Last week we learned that a group was circulating a petition calling for Public Safety Building renovations to be considered at a town-wide election. They said, in part, that not enough people had attended the Town Meeting held Saturday, June 20, for the approval of the Public Safey Building project to count for anything.

This move comes six years after the group — opposed to much that Town Meeting and the town in general do — worked to get 200 signatures on a petition in order to call for a reconsideration of a  a downtown parking garage. The project to create more parking for businesses and their customers was a two story garage with 198 spaces to be built by Shelter Development, the construction arm of the company that owns Brightview Senior Living. Shelter would have covered the cost of the $5 million garage. The company also would have funded a new $250,000 drain line, a new $500,000 sewer line and various downtown upgrades to gas and electrical service. The town would have realized a net gain of over $1.5 million over the first 20 years of the parking garage’s use.

The project overwhelmingly passed at a February 6, 2014 Special Town Meeting, 148-36, in a vote that required two-thirds majority approval.

After that, opponents of the garage took to the pages of this paper and to social media to talk about how bad the project was for everyone. One of them told us privately that the drawings shown over and over again in public meetings were fake; the garage would tower over the downtown, six, seven, eight stories high.
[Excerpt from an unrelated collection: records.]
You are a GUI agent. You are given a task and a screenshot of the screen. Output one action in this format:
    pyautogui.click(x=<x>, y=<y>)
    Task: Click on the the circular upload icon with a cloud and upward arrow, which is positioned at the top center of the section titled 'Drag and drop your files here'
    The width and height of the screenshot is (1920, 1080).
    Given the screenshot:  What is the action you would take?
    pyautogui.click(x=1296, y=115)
The downtown, another said, was not the place for a downtown parking garage. Still another questioned how the parking garage wasn’t going to cost the town millions of dollars in the long run. 

The parking garage failed in a town-wide vote, thanks partly to this type of negative, falsehood-driven campaign.

As opponents fight against the recently-approved Public Safety Building improvements in 2020, we urge everyone to do their homework by going to the town’s website to pore over the extensive details of the plan.

Don’t fall for the misleading statements that are certain to come. You will end up regretting it if you do.